|

The ins and outs of the
Teradata Active Warehouse
by Todd Walter
When people think of a Teradata Data Warehouse, they
usually think of queries-queries that can't be done with any other
technology, queries that run amazingly fast, query volumes not even
imagined when the warehouse was implemented, queries that deliver
business value every day.
But what is a query without data? A successful data
warehouse thrives on the constant inflow of new data- data against
which to ask today's questions, data to discover business trends, data
on recent transactions that allow analysis of and insights into customer
behavior.
Teradata's tools for moving data into and out of
the data warehouse are second to none, ensuring that the right data is
available at the right time. Here are the ins and outs on the in and out
of Teradata Active Warehouse.
What tools are available for data extract and load?
There are four key tools for managing data movement
in Teradata: Fastload, Multiload, TPump and FastExport. Fastload quickly
populates empty tables. There are many data warehouse processes that
require the capture of new data as quickly as possible. For instance,
new tables must be populated, often with data from historical sources or
other data stores outside the warehouse. Other processes require new
data to be loaded into working tables, where analysis, transformation
and data integrity are completed on the way to warehouse tables. And
when source systems do not supply incremental data to the warehouse, you
have to reload tables from full extracts of the source system. For all
of these applications, Fastload is the tool of choice.
Multiload is a batch data-editing tool. Unlike
Fastload, Multiload operates on tables that already contain data. It can
insert new records or update records that already exist, and it can
delete records either individually or in groups.
TPump is the newest addition to the tool set. In
today's active warehouse, it's not enough for data to load
overnight; it must be acquired continuously to enable immediate business
decisions. TPump has the capabilities of Multiload, but it's designed
to run continuously, making data available immediately rather than
operating in a batch mode.
Finally, in many warehouse environments, it is
necessary to extract volumes of data, whether to supply an external tool
or process, to populate another system, to distribute to an outside
organization or to generate a large report. In these cases, FastExport
is ideal because it executes any SQL query of any complexity and quickly
extracts data.
What makes these tools "second to none"?
From Teradata's beginning, it was clear that large
volumes of data needed to move from outside sources into the data
warehouse. Our developers spent a lot of time making this process fast,
efficient and easy to use. Developers working on non-Teradata database
systems counted on OLTP applications placing the data into the database
rather than focusing on the importation of high data volumes from other
sources. But our focus led us to develop tools that are clearly
different in the data warehouse marketplace.

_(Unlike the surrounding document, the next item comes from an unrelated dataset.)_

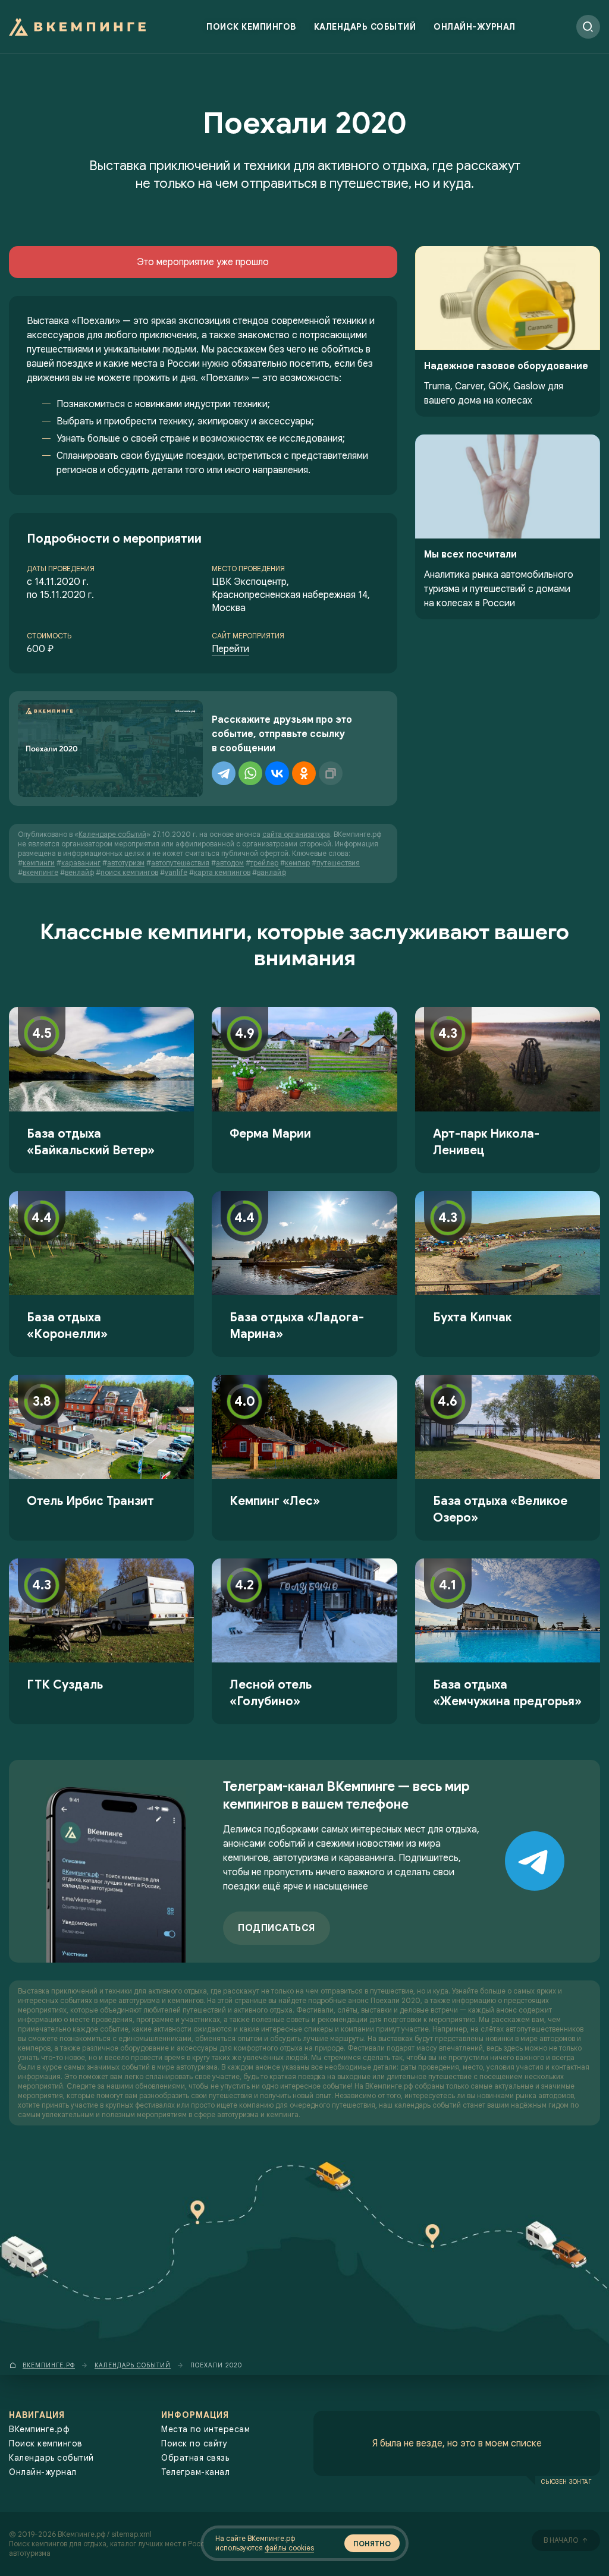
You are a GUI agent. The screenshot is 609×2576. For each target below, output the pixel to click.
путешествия (338, 862)
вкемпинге (40, 872)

Speed is critical. When operational systems generate
tens or hundreds of millions of records each day, data loading must be
quick. Teradata tools take full advantage of the parallelism and
scalability built into both the platform and the database by using all
available data paths and system resources to acquire and place the data
in target tables as quickly as possible.
The process must also be efficient. If it requires
all system resources to do one data load, then other processes in the
warehouse environment will not operate and users won't achieve their
goals. The batch tools operate at a very low level within the database
management system to ensure the cost for operating on each row is
minimal and the platform and database resources are used efficiently.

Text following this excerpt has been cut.